Sawamura affronte donc Rayban, le bras droit du terrible R.D. Et là, pour une fois, notre ami ne galère pas pendant deux chapitres pour le battre. Même doté d’une arme blanche, Rayban fait pâle figure face à notre japonais chétif. R.D. ayant kidnappé la fille de Terry, (l’homme emmenant Noritaka auprès de ses amis) Ken, Yamazaki et Tchan-Poua vont à sa rescousse…ils finissent les bras en accordéon ! Sawamura arrive alors in extremis tout comme la police. R.D. prend la fuite précisant à Noritaka qu’ils se retrouveront au tournoi de Street Fight…

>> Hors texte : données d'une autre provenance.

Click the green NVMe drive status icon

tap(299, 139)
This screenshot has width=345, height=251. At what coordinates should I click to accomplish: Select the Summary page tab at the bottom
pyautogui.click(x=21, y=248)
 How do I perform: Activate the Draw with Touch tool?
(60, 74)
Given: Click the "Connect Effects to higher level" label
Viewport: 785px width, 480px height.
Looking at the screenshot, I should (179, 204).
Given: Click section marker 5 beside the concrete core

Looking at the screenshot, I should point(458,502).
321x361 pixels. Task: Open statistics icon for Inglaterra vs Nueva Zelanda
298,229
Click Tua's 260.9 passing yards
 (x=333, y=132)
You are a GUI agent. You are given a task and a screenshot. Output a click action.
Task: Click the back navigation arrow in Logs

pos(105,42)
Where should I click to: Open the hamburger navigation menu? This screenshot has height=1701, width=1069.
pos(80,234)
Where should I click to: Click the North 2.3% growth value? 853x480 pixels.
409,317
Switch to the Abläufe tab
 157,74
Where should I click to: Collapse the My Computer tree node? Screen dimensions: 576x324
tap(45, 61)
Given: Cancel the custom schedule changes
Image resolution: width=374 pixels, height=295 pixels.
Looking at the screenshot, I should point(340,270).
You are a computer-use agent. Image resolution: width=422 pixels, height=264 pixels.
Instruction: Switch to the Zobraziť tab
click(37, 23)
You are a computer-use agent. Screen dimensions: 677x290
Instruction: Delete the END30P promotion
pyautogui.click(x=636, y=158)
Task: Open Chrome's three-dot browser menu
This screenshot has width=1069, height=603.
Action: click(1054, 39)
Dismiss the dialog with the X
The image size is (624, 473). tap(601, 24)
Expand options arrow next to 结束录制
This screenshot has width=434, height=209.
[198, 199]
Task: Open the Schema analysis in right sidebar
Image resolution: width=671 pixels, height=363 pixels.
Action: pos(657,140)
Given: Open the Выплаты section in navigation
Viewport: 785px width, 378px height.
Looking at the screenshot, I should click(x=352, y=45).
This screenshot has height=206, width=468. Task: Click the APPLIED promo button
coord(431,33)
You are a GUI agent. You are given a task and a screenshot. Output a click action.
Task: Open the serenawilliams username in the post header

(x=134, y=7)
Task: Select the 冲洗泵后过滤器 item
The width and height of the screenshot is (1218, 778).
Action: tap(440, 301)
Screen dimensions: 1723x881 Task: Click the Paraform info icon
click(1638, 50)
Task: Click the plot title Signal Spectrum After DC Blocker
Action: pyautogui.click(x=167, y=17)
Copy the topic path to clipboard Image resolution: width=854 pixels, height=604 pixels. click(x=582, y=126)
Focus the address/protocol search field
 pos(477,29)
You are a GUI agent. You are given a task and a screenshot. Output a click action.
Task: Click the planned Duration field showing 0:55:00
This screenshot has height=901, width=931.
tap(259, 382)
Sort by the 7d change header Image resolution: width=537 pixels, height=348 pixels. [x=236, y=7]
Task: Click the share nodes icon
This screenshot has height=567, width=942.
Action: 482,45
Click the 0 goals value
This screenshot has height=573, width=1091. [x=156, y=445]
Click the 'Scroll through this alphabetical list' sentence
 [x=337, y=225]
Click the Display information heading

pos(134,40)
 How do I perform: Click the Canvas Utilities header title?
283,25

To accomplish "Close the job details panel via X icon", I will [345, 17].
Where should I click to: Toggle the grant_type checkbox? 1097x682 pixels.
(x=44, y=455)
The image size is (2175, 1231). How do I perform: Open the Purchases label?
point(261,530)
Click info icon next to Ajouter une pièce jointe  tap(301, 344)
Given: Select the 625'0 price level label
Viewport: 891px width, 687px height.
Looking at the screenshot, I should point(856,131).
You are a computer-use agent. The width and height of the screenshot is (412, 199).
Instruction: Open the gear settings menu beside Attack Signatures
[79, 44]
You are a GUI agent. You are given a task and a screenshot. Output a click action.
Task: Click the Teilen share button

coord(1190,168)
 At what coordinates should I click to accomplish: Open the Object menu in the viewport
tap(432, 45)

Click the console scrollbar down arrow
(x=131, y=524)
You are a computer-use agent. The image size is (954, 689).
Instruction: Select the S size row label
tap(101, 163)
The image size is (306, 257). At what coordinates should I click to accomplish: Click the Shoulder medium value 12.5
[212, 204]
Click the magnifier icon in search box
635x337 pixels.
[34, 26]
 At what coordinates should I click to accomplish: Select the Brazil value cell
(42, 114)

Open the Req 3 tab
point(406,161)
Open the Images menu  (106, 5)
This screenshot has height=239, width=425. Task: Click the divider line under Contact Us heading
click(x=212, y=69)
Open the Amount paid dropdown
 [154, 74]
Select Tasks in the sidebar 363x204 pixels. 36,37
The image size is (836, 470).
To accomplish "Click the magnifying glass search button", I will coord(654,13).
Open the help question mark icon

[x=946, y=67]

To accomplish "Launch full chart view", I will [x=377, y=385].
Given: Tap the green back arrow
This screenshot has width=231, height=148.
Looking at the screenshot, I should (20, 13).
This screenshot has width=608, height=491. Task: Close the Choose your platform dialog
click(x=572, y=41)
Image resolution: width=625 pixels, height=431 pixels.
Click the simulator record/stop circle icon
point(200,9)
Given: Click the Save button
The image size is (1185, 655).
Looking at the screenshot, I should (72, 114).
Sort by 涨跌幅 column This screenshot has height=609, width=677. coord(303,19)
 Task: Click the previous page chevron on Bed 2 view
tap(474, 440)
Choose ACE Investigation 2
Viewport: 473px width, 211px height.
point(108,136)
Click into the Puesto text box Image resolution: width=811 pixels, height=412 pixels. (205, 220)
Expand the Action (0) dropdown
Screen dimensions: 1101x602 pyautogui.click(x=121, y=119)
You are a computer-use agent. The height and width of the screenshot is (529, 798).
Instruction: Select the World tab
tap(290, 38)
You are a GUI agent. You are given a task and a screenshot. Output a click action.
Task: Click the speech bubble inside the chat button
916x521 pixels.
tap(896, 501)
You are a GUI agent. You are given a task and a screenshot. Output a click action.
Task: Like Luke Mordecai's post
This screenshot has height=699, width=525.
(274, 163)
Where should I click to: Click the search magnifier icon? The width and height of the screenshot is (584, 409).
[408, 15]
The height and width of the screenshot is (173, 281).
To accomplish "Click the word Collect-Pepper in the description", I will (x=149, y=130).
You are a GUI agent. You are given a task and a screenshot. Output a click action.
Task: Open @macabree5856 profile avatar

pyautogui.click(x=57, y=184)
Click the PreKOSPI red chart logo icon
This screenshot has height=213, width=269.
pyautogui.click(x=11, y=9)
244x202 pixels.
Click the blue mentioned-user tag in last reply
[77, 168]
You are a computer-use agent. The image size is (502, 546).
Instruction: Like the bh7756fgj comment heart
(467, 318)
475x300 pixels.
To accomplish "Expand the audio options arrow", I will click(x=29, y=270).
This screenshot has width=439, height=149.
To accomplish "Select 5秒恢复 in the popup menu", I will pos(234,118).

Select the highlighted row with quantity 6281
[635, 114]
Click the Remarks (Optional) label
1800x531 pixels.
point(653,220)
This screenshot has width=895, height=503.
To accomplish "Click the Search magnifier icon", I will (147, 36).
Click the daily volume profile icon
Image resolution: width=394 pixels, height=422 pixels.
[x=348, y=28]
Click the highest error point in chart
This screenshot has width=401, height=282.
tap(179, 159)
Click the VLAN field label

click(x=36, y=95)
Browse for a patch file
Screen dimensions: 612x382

Après ces événements, on assiste aux premiers matchs du fameux tournoi. Comme d’habitude, notre ami bat ses deux premiers adversaires avec originalité et astuce. Lol

Plus que deux tomes avant la fin. C’est bien dommage car depuis le tome précédent, on sent un développement scénaristique important donnant du volume au récit. Pendant 10 tomes, les combats s’enchaînent bêtement sans réelle trame de fond. Il aura fallu du temps au scénariste pour que son récit soit à la hauteur du graphisme, de l’humour et de l’atmosphère général du manga. Mieux vaut tard que jamais. Ces deux derniers volumes s’annoncent mémorables, riches en combats (toujours de superbes planches détaillées) et en fou rires pour nous lecteurs.